Non-informative priors - JH programming

There are another method trying to decrease the effect of prior and maximize the effect of data. It is called non-informative priors. What is informative or non-informative? We can see this kind of example to understand non-informative. The question in below is how do we minimize our informaition on theta. $$Y_i \sim B(\theta)$$

As we did in previous post, Let's start from eqaully likely prior. It seems there are no information because it has uniform distribution. However in several case, it has information although it is uniform distribution $$\theta \sim U[0,1] = beta(1,1)$$ The beta distribution with 1 and 1 has the information that it's sample size is 2(=1+1).
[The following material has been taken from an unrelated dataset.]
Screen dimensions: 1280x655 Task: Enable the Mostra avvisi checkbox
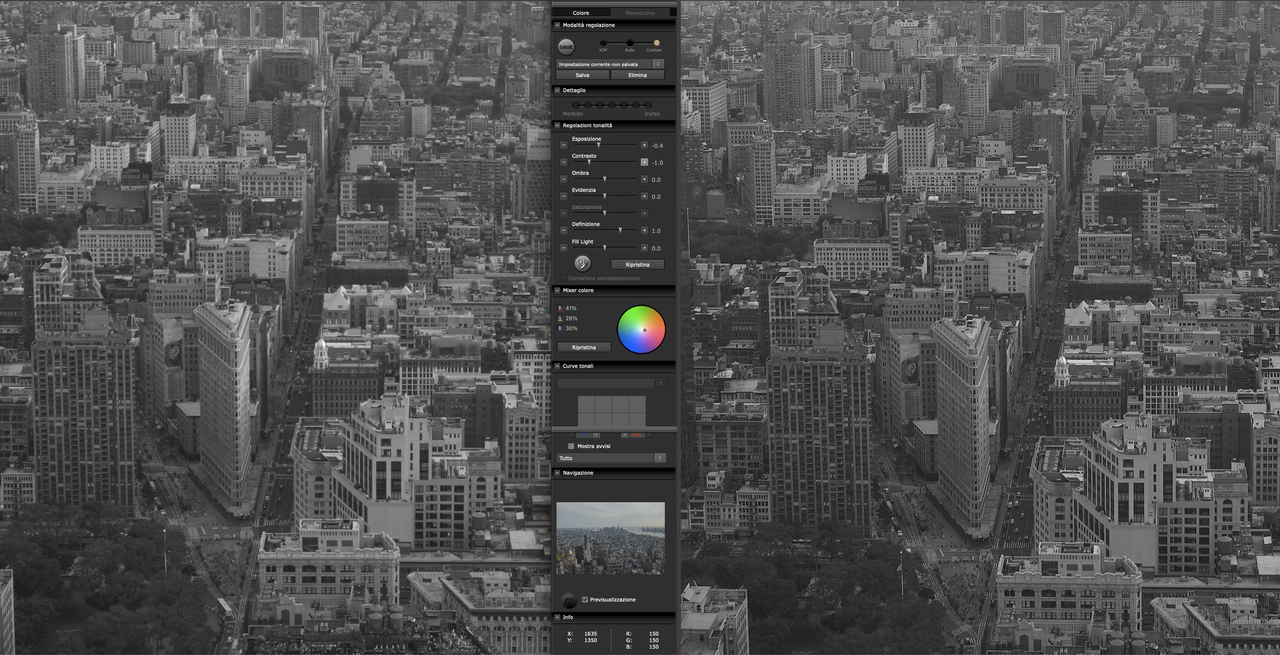(x=571, y=446)
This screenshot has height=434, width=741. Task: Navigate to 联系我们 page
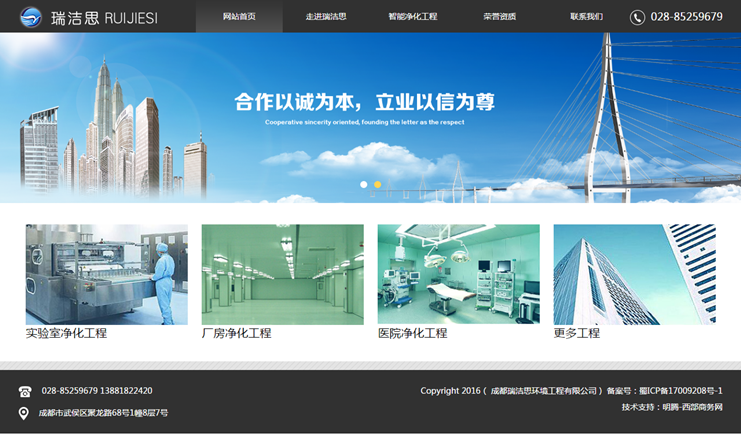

Then we can think of beta(1/2,1/2) or beta(.001,.001) which has small sample size. For the extreme case, we can think of beta(0,0). Actually, it is not probability density function because it diverge when we integrate to see normalization condition. $$beta(0,0)$$ $$f(\theta) \varpropto \theta^{-1}(1-\theta)^{-1}$$ It is called improper prior. Although it is improper prior, we can use this if the posterior is proper. In this bernouilli case, it is okay if we can see at least one success and one failure. $$f(\theta|y) \varpropto \theta^{y-1}(1-\theta)^{n-y-1} \sim beta(y,n-y)$$ $$\text{Posterior mean : } \frac{y}{n}=\hat \theta$$ Many problems that there does exist a prior, typically an improper prior, that will lead to same point estimates as you would get under frequentist paradigm

Let's see another example of normal distribution case. In this case, the non-informative prior can be vague prior which has very large std.dev. It is possible to use infinite variance. We can deal with this kind of distribution as uniform distribution. First case is when we know variance. $$Y_i \sim N(\mu,\sigma^2)$$ $$f(\mu|y) \varpropto f(y|\mu)f(\mu) \varpropto exp[-\frac{1}{2\sigma^2}\Sigma(y_i - \mu)^2](1)$$ $$\varpropto exp[-\frac{1}{2\sigma^2/n}(\mu - \bar y)^2]$$ $$\mu|\tilde y \sim N(\bar y, \frac{\sigma^2}{n}$$ Second case is when we don't know the variance. $$f(\sigma^2) \varpropto \frac{1}{\sigma^2}\Gamma^{-1}(0,0)$$ $$\sigma^2|\tilde y \sim \Gamma^{-1}(\frac{n-1}{2},\frac{1}{2}\Sigma(y_i-\bar y)^2)$$

As you can see in several example, it is same result with when we calculate this from the frequentist paradigm. The reason why we use like this in bayesian paradigm is we can calculate posterior probability and credible interval.